> [EXCERPTED PASSAGE]
fannie_mae['creditbins']= pd.cut(fannie_mae['Co-borrower_credit_score_at_origination'],
[0,579,669,739,799,850],
labels=['Very Poor','Fair','Good','Very Good','Exceptional'])
fannie_mae['Borrower_Credit_Score_at_Origination'].describe()
count 134481.000000
mean 742.428797
std 53.428076
min 361.000000
25% 707.000000
50% 755.000000
75% 786.000000
max 850.000000
Name: Borrower_Credit_Score_at_Origination, dtype: float64
As before, the psuedocode:
model = sm_ols(<formula>, data=<dataframe>)
result=model.fit()
# you use result to print summary, get predicted values (.predict) or residuals (.resid)
Now, let’s save each regression’s result with a different name, and below this, output them all in one nice table:
# one var: 'y ~ x' means fit y = a + b*X
reg1 = sm_ols('int ~ Borrower_Credit_Score_at_Origination ', data=fannie_mae).fit()
reg1b= sm_ols('int ~ l_credscore ', data=fannie_mae).fit()
reg1c= sm_ols('l_int ~ Borrower_Credit_Score_at_Origination ', data=fannie_mae).fit()
reg1d= sm_ols('l_int ~ l_credscore ', data=fannie_mae).fit()
# multiple variables: just add them to the formula
# 'y ~ x1 + x2' means fit y = a + b*x1 + c*x2
reg2 = sm_ols('int ~ l_credscore + l_LTV ', data=fannie_mae).fit()
# interaction terms: Just use *
# Note: always include each variable separately too! (not just x1*x2, but x1+x2+x1*x2)
reg3 = sm_ols('int ~ l_credscore + l_LTV + l_credscore*l_LTV', data=fannie_mae).fit()
# categorical dummies: C()
reg4 = sm_ols('int ~ C(creditbins) ', data=fannie_mae).fit()
reg5 = sm_ols('int ~ C(creditbins) -1', data=fannie_mae).fit()
Ok, time to output them:
# now I'll format an output table
# I'd like to include extra info in the table (not just coefficients)
info_dict={'R-squared' : lambda x: f"{x.rsquared:.2f}",
'Adj R-squared' : lambda x: f"{x.rsquared_adj:.2f}",
'No. observations' : lambda x: f"{int(x.nobs):d}"}
# q4b1 and q4b2 name the dummies differently in the table, so this is a silly fix
reg4.model.exog_names[1:] = reg5.model.exog_names[1:]
# This summary col function combines a bunch of regressions into one nice table
print('='*108)

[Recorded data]

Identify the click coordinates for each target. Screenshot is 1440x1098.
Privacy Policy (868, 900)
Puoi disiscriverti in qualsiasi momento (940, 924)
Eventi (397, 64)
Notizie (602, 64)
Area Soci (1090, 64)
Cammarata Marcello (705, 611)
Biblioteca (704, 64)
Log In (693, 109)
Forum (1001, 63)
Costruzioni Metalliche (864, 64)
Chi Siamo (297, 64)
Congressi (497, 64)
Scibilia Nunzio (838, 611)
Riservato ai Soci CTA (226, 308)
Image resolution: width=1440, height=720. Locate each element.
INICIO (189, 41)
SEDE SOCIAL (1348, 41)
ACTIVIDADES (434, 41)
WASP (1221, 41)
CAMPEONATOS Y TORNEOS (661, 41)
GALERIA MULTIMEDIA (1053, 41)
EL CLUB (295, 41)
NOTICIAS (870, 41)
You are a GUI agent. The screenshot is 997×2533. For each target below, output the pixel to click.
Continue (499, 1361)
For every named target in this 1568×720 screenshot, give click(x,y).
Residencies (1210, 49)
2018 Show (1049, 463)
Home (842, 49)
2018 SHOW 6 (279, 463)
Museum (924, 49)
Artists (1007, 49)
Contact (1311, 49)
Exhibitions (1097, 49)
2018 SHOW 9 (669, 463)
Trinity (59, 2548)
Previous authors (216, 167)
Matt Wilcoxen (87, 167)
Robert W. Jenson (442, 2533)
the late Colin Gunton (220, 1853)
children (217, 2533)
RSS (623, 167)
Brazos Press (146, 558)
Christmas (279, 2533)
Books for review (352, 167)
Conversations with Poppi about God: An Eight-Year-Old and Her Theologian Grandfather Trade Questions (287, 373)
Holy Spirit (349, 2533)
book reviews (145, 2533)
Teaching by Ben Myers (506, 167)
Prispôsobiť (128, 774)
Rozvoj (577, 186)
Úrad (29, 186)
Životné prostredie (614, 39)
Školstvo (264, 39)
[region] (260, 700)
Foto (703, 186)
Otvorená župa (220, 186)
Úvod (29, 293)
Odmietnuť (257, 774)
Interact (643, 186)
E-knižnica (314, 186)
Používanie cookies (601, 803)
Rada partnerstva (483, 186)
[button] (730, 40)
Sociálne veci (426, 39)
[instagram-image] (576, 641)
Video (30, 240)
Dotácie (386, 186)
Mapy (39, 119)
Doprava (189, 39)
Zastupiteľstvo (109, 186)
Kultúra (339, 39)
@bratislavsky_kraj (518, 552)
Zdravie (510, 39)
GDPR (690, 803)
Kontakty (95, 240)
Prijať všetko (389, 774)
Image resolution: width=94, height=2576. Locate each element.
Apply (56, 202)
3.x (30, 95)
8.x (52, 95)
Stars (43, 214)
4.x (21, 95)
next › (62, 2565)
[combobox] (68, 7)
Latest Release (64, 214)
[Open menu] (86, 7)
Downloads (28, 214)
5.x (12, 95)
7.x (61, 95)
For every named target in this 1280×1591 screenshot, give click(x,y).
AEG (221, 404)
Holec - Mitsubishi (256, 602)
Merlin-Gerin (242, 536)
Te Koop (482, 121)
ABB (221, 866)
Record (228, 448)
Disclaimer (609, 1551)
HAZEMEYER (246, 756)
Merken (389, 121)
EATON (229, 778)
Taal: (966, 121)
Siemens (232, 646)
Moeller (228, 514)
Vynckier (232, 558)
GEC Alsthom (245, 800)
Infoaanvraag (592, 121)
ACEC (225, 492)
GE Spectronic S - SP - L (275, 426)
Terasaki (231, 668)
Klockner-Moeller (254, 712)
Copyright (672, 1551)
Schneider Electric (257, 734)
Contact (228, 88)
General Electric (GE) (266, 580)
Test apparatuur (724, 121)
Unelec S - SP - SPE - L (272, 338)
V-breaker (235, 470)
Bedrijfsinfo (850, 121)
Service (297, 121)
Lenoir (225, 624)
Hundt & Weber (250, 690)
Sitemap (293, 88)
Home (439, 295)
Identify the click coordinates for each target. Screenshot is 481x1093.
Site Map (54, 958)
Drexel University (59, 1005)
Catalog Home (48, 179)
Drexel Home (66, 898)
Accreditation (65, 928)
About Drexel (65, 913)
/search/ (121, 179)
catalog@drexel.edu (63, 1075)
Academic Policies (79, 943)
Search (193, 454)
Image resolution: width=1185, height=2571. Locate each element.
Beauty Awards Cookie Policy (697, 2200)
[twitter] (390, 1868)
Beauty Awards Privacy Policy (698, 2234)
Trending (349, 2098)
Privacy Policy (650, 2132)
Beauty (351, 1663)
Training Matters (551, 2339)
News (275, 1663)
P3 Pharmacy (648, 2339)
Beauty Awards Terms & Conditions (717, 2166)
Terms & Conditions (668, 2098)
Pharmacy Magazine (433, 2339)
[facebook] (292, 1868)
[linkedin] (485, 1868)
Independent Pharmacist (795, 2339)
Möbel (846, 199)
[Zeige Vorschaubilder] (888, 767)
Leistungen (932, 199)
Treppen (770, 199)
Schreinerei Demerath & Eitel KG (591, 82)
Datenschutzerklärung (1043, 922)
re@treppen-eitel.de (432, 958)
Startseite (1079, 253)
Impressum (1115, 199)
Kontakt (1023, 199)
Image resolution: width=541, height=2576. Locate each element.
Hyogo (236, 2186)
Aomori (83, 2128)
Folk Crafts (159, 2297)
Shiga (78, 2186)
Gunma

> [WORK INSTRUCTION A]
Answer these questions about the regression walkthrough:
(i) What maximum value does it show for Borrower_Credit_Score_at_Origination?
(ii) Which symbol does it say to use for interaction terms?
(iii) Which function does it use for categorical dummies?
> [WORK INSTRUCTION B]
Translate this sentence from the regression walkthrough into Spanish: "Now, let’s save each regression’s result with a different name, and below this, output them all in one nice table:"
> [WORK INSTRUCTION C]
Proceed with the regression walkthrough, starting after its last line.

> [TASK RESPONSE A]
(i) 850.000000
(ii) *
(iii) C()

> [TASK RESPONSE B]
Ahora, guardemos el resultado de cada regresión con un nombre distinto y, debajo de esto, mostrémoslos todos en una tabla bonita:

> [TASK RESPONSE C]
print(' y = interest rate if not specified, log(interest rate else)')
print(summary_col(results=[reg1,reg1b,reg1c,reg1d,reg2,reg3,reg4,reg5], # list the result obj here
float_format='%0.2f',
stars = True, # stars are easy way to see if anything is statistically significant
model_names=['1','2',' 3 (log)','4 (log)','5','6','7','8'], # these are bad names, lol. Usually, just use the y variable name
info_dict=info_dict,
regressor_order=[ 'Intercept','Borrower_Credit_Score_at_Origination','l_credscore','l_LTV','l_credscore:l_LTV',
'C(creditbins)[Very Poor]','C(creditbins)[Fair]','C(creditbins)[Good]','C(creditbins)[Vrey Good]','C(creditbins)[Exceptional]']
)
)
============================================================================================================
y = interest rate if not specified, log(interest rate else)
============================================================================================================
1 2 3 (log) 4 (log) 5 6 7 8
------------------------------------------------------------------------------------------------------------
Intercept 11.58*** 45.37*** 2.87*** 9.50*** 44.13*** -16.81*** 6.65***
(0.05) (0.29) (0.01) (0.06) (0.30) (4.11) (0.08)
Borrower_Credit_Score_at_Origination -0.01*** -0.00***
(0.00) (0.00)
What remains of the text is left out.